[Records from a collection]
Segment Open

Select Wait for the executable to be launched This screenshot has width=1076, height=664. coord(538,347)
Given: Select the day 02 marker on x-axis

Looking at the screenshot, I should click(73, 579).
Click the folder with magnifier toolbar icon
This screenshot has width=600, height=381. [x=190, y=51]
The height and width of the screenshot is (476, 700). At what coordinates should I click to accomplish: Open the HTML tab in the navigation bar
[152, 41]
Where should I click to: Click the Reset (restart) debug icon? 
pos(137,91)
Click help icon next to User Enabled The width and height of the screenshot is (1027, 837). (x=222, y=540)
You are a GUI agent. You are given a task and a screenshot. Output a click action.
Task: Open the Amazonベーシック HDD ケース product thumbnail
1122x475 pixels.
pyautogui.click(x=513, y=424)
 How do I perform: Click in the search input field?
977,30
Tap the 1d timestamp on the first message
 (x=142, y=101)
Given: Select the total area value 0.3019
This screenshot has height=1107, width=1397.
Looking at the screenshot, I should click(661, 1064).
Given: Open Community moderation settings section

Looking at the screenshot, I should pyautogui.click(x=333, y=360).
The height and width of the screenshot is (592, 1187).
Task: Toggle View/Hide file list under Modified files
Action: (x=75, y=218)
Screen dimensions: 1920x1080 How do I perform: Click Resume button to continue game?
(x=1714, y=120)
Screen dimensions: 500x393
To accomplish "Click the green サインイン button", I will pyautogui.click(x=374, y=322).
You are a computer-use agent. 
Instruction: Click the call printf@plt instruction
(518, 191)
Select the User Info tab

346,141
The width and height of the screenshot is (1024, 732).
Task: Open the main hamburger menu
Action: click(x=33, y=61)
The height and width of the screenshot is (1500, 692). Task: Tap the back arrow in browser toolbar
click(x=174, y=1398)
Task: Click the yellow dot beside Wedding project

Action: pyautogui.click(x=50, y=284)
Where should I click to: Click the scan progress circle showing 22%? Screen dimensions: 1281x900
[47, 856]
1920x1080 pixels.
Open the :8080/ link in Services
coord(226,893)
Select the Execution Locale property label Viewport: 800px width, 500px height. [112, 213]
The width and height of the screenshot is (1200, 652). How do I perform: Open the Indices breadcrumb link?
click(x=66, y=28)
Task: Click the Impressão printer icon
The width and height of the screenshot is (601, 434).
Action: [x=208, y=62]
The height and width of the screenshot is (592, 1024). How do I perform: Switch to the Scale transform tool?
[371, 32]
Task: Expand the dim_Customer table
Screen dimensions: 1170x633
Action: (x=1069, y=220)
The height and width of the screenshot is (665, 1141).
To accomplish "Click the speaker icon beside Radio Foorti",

Segment Closed

Apply a filter for "agent" to the entries and show each line that passes.

• [Task solution]:
You are a GUI agent. You are given a task and a screenshot. Output a click action.
You are a computer-use agent. 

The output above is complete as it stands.